Updated: Feb 24, 2023

A lot of life insurance companies train their sales agents to emphasize the loan feature on permanent life insurance policies. Hey, what a great deal, you can grow your money with interest, and you can borrow this money later and you don’t even have to pay it back. What a great way to save for retirement! Sounds good, right? Not so much. Let’s take a closer look.

If you need the coverage, but need cash, the loan could be a good option if you're in the position to pay it back within a relatively short period. If you can't pay it off, or don't want to, taking a loan can put you in danger of eventually lapsing your policy.

If you don’t necessarily need the coverage anymore, you could sell life insurance policy with a life settlement to access possibly even more cash that way. If the insured is age 70+ and the death benefit is $100k+, you may receive a cash payment valued less than the death benefit and greater than the surrender value. Want to know how much your policy is worth to an investor? Use our sell my life insurance policy calculator form, and we’ll give you some numbers to consider.

Should I Borrow Money from my Life Insurance Policy?

Going back to the sales process of permanent life insurance, the loan feature is great if you’re in a pinch and need access to cash quickly. People often ask what does liquidity refer to in a life insurance policy, and this would be one of your answers. Other than quick access to cash in the loan scenario, from my perspective, the loan sets you up to lapse your policy even faster than it typically would if you didn’t.

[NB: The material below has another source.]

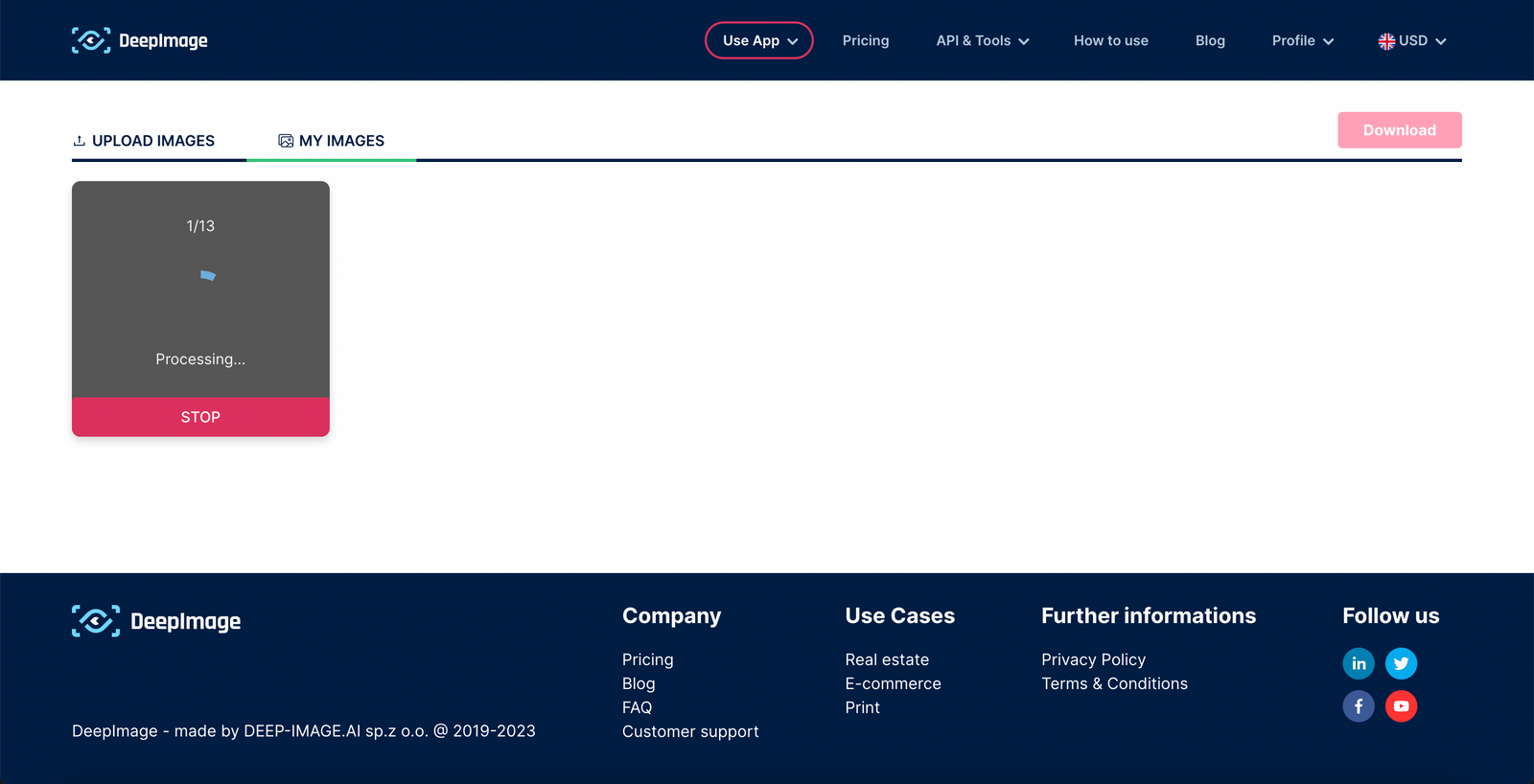Go to How to use page
1534x784 pixels.
[x=1110, y=40]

An independent study found that 85% of universal life policies do not end up paying the death benefit because the policy was either surrendered or lapsed, so this gives you a good idea of how often this happens.

Most universal life and whole life policies are designed with an increasing cost of insurance. The older you get, the more expensive your insurance costs become, and if you don’t have cash in your cash value account to cover the difference, you may find yourself having to pay significantly more than you expected on premiums to keep the coverage going. If you take a loan on your cash value, you're reducing this needed balance that keeps your premiums affordable.

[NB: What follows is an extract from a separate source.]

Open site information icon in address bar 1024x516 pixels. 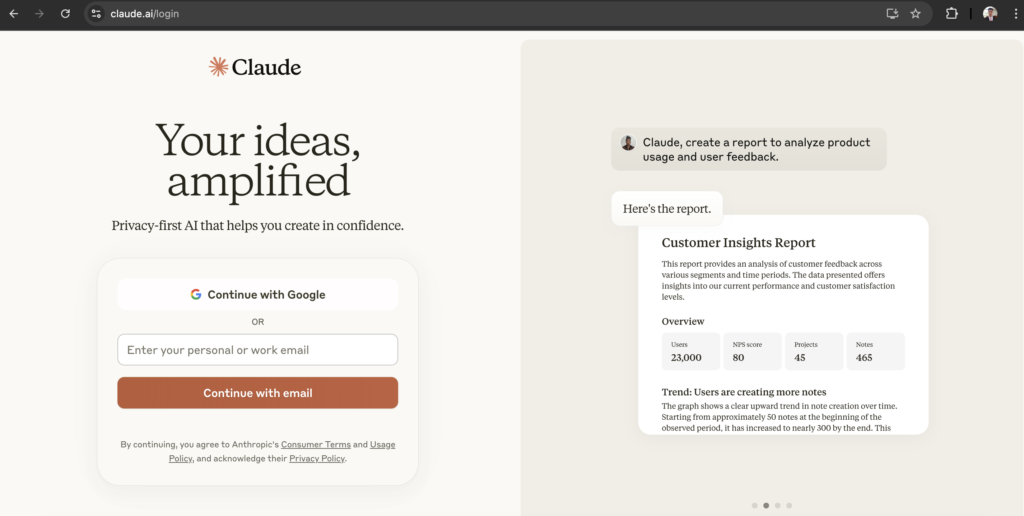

In a typical plan, you might start the policy out paying $5k a year in premiums. Your cost of insurance when you were young was $1500 a year, so the remaining $3500 went into your cash value account, which grows with interest over time. By the time you reach retirement age you’ve accumulated quite a bit of cash in your cash value account, but your cost of insurance went from $1500 a year and now it’s up to $10k this year, and a few years down the road it might be $20k a year. You can continue making the $5k premium payment and the remaining amount required to pay your cost of insurance will come out of your cash value account to cover the difference in this later stage of life. When your policy is properly funded, it should stay in-force at this price until a certain age, such as age 90 or 100, depending on how it was illustrated, and what happens to the cash value account is that it eventually stops growing and the balance starts declining as it continues paying more and more to cover that increasing cost of insurance. By a certain age this decline starts happening at a rapid rate due to larger costs and smaller interest credits from a smaller balance, until it reaches $0. At that point you’re on the hook for the full cost of insurance and have to either cut a big check to pay the premium, let it lapse, or better yet, try to sell the policy to an investor with a life settlement.

Many people reach retirement and see that they have over $100k accumulated in their cash value now. If they need money, that loan scenario might be tempting, but here’s what happens.

Let’s say they decide to borrow $50k, and the death benefit on the policy is $500k. If you don’t pay that loan back, your death benefit is reduced by the balance, so in the beginning it becomes $450k instead of $500k, and each year the insurance company has to charge interest on that loan. You could pay that interest out of pocket, but it’s certainly more tempting to pay it with your policy. Over 10 years that $50k loan looks more like $80k, and now your death benefit has decreased to $420k.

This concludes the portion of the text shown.